Probe data is the byproduct of sensors and applications: hidden in logs, pings, and metadata lie tiny morsels of information like position and time. Individually, every record has little meaning, but the aggregate can be extremely valuable for augmenting other datasets.
We’re starting to use probe data as a cue for semi-automated improvements to OpenStreetMap. With algorithms that filter out noise and infer things like directionality and popularity of routes, we can identify roads missing from OpenStreetMap, turn restrictions, and even speed limits for Smart Directions. The data reveals complexity like time-based turn restrictions: you can’t turn left from Main St. onto Broadway between 4pm-6pm Monday through Friday. The number of applications is amazing.

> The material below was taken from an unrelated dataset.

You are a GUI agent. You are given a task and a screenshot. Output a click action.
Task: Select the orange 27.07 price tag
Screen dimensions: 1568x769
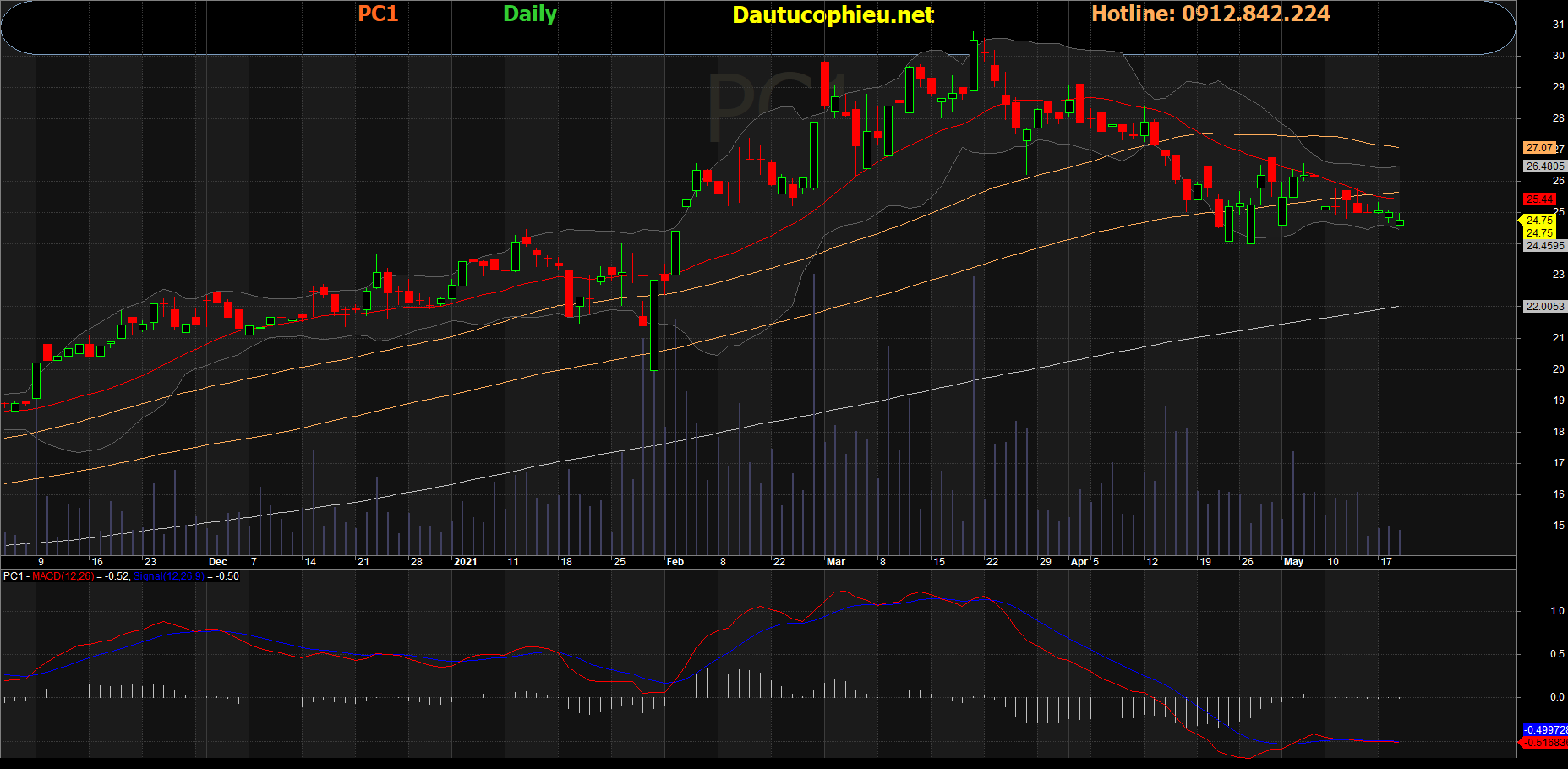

Here’s a look at data from around the city of Denver shared with us by a partner. In a matter of minutes, our sophisticated approach matched data from 5,000 of the probes with high accuracy. Not only did we match the data, we classified the quality of the results for further processing. To ensure robust anonymity, we remove all identifiers from datapoints, publish only aggregated and fuzzed data, and elide areas where low density make deanonymization possible.
White is the trace as we receive it, green is a good match, orange is an uncertain match, and red indicates issues with matching or the data. Where the information shows a previously unknown road, our data team can use imagery and other methods for ground-truthing. Other data projects help power Mapbox’s internal algorithms for trip ETAs and mode classifications, categorizing every path as drivable, walkable, or bikeable.
We’re open sourcing the tools and contributing much of our analysis to OpenStreetMap as new roads and turn restrictions. As we collect more probe data, improve to-fix, and expand data teams in Peru and India, we’re gathering the pieces we need to build the most complete and accurate road network. Early March, we’ll present a major update of this work at FOSS4GNA in San Francisco.